## What you will do:
Repeat nothing but the lines below running from the one containing "Open the Full" to the one containing "Given: Click the green search go button". Keep both end lines.

[Saved data entries]
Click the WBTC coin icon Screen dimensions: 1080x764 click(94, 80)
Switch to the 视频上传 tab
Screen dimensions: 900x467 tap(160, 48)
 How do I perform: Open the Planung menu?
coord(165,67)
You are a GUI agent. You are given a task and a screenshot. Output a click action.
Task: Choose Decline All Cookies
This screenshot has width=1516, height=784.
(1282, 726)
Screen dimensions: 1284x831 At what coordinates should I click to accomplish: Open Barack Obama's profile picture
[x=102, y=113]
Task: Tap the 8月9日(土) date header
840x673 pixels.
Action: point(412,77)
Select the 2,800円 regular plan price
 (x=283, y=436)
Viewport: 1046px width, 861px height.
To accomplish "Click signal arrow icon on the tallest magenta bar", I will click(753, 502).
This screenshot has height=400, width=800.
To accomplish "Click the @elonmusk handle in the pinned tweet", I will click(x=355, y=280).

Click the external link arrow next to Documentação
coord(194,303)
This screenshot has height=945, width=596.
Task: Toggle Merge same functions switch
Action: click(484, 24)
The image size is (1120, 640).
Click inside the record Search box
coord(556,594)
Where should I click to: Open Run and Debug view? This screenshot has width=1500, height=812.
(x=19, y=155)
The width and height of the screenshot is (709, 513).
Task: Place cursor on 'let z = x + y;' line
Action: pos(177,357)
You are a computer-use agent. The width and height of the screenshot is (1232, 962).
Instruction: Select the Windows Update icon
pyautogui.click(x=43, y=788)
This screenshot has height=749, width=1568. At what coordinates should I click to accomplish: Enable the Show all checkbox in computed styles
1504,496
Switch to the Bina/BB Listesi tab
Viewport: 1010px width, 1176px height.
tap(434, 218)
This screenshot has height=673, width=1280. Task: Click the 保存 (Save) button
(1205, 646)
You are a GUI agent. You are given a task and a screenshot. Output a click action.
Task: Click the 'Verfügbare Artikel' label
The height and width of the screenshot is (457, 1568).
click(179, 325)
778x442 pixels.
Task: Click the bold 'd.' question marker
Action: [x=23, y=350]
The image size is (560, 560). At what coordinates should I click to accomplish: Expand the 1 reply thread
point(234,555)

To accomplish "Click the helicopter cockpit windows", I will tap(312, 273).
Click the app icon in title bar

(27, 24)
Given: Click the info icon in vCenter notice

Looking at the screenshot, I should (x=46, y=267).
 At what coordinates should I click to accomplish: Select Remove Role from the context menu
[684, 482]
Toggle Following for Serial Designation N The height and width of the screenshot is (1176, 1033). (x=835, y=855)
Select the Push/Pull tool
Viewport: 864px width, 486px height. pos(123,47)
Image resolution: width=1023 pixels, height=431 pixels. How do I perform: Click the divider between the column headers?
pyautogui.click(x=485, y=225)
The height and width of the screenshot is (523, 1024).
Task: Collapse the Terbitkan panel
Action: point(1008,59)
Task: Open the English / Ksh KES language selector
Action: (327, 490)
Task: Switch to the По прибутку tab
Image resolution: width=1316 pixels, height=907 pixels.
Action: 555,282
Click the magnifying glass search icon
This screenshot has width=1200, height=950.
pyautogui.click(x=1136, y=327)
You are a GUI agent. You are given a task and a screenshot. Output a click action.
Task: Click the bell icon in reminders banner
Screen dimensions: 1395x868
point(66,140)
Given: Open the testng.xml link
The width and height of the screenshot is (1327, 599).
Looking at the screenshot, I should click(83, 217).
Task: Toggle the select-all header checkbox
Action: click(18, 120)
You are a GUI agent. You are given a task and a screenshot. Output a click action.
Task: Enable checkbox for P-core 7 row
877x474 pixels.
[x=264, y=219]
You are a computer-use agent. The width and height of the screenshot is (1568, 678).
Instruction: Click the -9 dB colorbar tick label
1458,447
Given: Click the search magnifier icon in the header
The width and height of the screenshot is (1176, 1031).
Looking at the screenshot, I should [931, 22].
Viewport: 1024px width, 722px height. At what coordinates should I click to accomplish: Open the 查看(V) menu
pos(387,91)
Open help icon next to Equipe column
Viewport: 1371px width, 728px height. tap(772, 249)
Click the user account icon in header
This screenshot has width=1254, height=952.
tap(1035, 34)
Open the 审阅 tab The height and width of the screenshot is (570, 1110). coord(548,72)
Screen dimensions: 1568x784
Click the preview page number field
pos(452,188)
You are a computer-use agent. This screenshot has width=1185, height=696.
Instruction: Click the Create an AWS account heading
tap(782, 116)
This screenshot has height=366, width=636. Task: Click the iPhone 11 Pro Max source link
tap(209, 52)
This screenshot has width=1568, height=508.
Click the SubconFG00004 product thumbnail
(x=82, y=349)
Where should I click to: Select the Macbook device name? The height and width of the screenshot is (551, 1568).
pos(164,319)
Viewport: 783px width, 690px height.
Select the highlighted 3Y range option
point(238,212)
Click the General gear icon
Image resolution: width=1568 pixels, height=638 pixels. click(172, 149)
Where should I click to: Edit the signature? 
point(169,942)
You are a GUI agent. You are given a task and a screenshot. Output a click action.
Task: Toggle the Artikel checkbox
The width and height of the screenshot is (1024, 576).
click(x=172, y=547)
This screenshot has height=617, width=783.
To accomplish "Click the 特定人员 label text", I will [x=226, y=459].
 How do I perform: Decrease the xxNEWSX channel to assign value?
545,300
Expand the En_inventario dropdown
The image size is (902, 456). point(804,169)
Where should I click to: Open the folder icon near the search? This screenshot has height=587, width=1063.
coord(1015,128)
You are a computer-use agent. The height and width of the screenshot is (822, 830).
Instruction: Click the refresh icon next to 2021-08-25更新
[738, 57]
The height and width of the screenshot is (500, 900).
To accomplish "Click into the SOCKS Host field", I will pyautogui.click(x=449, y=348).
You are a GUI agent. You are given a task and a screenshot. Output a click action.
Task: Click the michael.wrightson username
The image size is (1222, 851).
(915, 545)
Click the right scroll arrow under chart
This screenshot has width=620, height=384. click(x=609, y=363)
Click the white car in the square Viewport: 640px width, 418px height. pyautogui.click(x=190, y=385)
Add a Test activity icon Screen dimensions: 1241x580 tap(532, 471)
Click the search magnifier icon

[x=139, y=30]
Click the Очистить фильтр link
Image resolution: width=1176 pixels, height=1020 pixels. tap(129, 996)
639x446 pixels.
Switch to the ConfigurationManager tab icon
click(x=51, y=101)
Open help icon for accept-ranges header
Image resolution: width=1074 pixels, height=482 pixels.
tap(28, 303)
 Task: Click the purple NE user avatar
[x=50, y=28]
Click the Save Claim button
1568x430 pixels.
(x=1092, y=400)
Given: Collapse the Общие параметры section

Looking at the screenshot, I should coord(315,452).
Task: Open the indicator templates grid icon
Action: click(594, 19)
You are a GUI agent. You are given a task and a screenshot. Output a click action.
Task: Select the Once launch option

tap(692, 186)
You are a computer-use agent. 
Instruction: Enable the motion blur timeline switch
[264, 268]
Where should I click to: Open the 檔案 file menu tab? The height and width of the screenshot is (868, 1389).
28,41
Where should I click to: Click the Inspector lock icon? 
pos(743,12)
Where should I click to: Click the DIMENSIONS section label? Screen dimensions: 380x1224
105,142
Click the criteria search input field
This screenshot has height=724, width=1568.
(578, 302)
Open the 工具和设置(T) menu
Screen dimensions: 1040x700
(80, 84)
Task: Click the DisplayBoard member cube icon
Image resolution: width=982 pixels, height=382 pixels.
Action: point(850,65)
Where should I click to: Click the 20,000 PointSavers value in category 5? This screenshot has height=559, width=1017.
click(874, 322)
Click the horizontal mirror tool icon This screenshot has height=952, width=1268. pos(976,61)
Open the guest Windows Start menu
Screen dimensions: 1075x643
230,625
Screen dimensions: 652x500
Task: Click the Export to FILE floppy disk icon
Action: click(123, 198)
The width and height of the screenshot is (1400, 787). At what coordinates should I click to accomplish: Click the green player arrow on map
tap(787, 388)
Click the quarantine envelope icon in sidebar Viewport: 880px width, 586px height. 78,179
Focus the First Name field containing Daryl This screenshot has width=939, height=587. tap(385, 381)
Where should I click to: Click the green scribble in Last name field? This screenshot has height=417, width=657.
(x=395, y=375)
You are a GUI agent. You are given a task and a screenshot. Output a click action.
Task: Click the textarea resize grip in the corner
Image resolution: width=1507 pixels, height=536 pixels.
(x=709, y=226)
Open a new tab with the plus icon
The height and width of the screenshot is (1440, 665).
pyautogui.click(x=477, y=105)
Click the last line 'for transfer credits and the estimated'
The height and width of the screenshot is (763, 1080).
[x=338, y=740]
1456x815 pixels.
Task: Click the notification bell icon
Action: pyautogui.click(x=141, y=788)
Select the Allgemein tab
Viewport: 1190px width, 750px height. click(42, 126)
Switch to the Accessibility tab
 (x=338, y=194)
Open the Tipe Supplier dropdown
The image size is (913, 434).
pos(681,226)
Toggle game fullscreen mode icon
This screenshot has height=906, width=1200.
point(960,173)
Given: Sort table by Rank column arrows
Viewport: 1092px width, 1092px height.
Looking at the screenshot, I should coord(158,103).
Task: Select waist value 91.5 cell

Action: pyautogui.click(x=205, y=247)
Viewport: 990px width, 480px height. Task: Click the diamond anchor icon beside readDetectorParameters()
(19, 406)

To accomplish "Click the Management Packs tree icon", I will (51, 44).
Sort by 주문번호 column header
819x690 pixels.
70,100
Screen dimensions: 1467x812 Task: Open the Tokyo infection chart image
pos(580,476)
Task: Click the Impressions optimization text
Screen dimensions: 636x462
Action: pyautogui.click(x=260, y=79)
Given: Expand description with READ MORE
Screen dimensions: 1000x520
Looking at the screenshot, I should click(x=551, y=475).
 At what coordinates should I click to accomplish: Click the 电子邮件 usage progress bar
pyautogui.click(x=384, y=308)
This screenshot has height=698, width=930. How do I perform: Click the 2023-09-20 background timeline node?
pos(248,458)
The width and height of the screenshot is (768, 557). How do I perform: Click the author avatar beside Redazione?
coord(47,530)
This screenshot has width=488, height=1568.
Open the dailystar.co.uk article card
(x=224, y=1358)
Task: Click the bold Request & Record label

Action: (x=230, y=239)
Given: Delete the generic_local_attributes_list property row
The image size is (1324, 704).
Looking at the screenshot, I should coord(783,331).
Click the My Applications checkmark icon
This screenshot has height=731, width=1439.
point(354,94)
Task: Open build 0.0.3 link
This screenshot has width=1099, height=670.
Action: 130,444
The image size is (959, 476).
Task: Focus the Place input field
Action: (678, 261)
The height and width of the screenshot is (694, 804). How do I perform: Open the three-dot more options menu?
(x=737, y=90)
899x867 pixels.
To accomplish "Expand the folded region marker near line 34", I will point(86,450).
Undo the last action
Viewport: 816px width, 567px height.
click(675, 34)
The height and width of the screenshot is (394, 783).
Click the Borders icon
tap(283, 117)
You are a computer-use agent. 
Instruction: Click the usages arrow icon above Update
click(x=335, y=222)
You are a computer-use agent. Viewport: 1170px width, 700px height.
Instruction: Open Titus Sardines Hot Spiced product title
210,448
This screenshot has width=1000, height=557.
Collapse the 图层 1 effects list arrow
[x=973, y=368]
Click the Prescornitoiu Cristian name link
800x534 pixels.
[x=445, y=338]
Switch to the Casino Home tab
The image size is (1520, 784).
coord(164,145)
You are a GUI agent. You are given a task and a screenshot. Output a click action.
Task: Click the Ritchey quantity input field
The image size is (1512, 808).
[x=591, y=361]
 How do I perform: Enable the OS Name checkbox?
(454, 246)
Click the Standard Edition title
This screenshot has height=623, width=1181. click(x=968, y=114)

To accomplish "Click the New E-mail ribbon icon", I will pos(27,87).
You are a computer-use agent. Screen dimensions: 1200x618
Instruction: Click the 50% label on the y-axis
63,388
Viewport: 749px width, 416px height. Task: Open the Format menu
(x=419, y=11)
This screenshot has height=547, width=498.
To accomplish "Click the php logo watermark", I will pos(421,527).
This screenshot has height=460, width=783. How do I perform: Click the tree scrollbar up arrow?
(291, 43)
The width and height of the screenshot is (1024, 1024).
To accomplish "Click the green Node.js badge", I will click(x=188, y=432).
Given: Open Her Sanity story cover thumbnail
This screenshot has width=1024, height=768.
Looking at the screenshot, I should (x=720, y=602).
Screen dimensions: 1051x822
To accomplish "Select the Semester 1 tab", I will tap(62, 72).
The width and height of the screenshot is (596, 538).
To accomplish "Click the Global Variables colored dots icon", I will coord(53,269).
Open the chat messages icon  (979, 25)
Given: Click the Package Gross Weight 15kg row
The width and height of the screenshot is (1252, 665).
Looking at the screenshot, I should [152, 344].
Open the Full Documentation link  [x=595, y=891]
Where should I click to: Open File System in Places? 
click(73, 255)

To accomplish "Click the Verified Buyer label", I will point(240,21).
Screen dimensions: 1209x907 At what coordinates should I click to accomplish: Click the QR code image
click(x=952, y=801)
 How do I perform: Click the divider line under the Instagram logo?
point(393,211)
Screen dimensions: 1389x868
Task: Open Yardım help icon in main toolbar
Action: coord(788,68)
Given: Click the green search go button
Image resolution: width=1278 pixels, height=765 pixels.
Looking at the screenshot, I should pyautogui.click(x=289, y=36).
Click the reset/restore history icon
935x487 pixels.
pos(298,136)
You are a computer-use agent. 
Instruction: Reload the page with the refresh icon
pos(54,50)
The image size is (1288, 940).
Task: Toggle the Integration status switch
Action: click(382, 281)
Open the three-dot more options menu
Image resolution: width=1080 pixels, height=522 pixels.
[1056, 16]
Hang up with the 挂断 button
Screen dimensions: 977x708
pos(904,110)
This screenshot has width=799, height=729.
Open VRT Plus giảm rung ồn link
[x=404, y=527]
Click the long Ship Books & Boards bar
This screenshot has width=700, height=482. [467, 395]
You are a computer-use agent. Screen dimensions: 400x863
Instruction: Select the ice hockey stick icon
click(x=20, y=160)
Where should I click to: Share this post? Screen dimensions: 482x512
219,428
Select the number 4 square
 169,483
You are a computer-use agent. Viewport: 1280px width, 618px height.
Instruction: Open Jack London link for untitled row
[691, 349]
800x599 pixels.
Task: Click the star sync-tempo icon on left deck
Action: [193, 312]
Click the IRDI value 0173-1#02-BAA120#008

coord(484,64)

## Worked solution:
Open the Full Documentation link  [x=595, y=891]
Where should I click to: Open File System in Places? 
click(73, 255)

To accomplish "Click the Verified Buyer label", I will point(240,21).
Screen dimensions: 1209x907 At what coordinates should I click to accomplish: Click the QR code image
click(x=952, y=801)
 How do I perform: Click the divider line under the Instagram logo?
point(393,211)
Screen dimensions: 1389x868
Task: Open Yardım help icon in main toolbar
Action: coord(788,68)
Given: Click the green search go button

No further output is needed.